I shoot with two bodies: a Canon 5D and a Canon 40D. I use the 24-70 f/2.8L on the 5D and the 70-200mm f/2.8L on the 40D.

I'm going to guess that you're probably going to be shooting in a "club" as opposed to a "concert venue". 

Shooting in clubs has some unique challenges. Generally speaking, the lighting sucks. For whatever reason, many bands these days seem to think the red lighting is cool. Well, it may be, and it may look cool to the naked eye, but it presents an absolutely horrible condition in which to shoot. The only color that's worse is magenta. If a band is using only (or primarily) red lighting, I usually won't shoot.

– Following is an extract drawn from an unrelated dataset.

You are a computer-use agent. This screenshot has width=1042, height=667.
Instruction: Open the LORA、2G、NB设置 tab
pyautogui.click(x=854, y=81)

In such instances, you can try talking to whoever's running the lights. Oftentimes, this guy is hired by the house and not the band and, as such, has a lot more leeway in how he chooses to light a band. I've made requests for more greens, whites and blues and, sometimes, they oblige. Often, however, they don't. It's hit or miss. I've also had lighting guys who agree to do it, and then seemingly suffer a stroke and completely forget they ever even had the conversation.

Assuming the lighting guy grants your wishes, well, now you've got another challenge to deal with, that being the proximity of the lights to the stage. The ceiling (where the light bar usually is) isn't that far from the stage, so the lights easily blow out the performers.

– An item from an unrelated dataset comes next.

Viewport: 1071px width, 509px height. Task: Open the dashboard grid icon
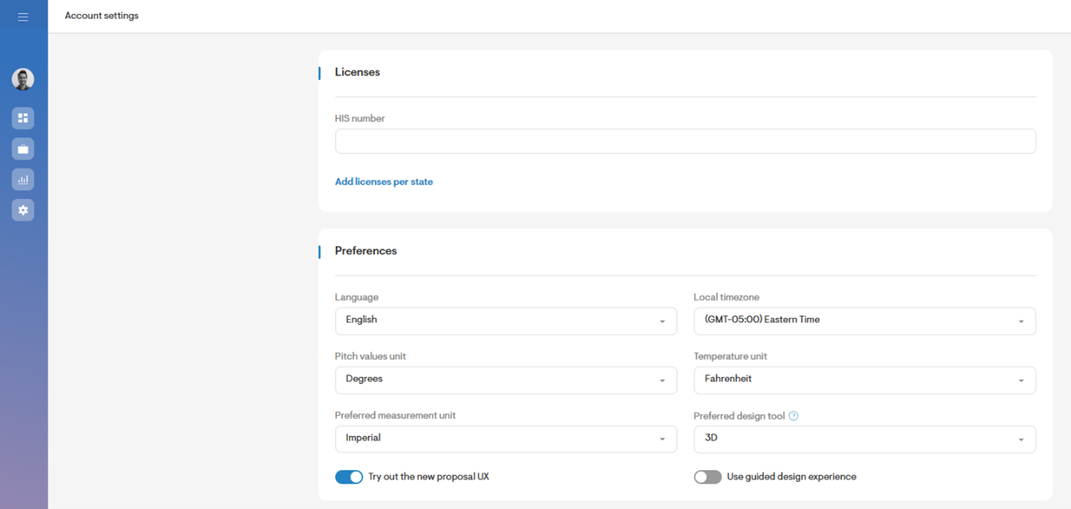tap(23, 118)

When I first started doing this, I would shoot a few frames in "P" mode, just to see what settings the camera wanted to see. I would then switch to Manual, set my camera to the settings in the "P" mode shot, and adjust from there. Nowadays, for a shoot at an actual concert venue, I can pretty much nail my settings from the get-go. In a bar or club, though, all bets are off.

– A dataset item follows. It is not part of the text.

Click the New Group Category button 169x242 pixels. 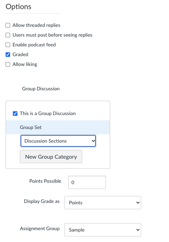point(51,157)
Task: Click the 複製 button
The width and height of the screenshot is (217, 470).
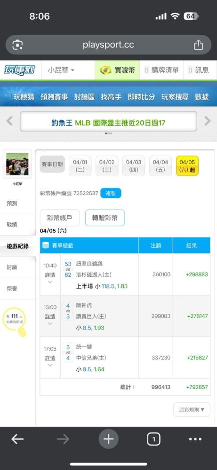Action: point(111,193)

Generally speaking, I shoot at an ISO of 1600 on the 40D and either 1000 or 1250 on the 5D. I'll set my white balance to tungsten. For a club shoot, my aperture will be at f/2.8. For a well lit concert venue, I've shot as high as f/8. Shutter speed is where you'll live or die. For clubs, it's sometimes difficult to get much higher than 1/60 of a second. Well, that's just not fast enough, and that's where the frustration sets in. You can freeze the action, but it'll be dark.

I've shot concerts in both raw and jpeg. Raw is the go-to in those dimply lit clubs. A well lit concert venue? I normally shoot jpeg for those.

You don't need the latest and greatest equipment. Yes, an f/2.8 lens is almost a "must have", and a body that works well ay high ISO's is nice, but I shot concerts with a Canon 20D for a long time, and photos taken with that body have made me a _lot _of money. Okay, it may not have worked as well as my current bodies in low-light, but it still worked, and it worked well. A little tweaking in a noise-reduction program did the trick.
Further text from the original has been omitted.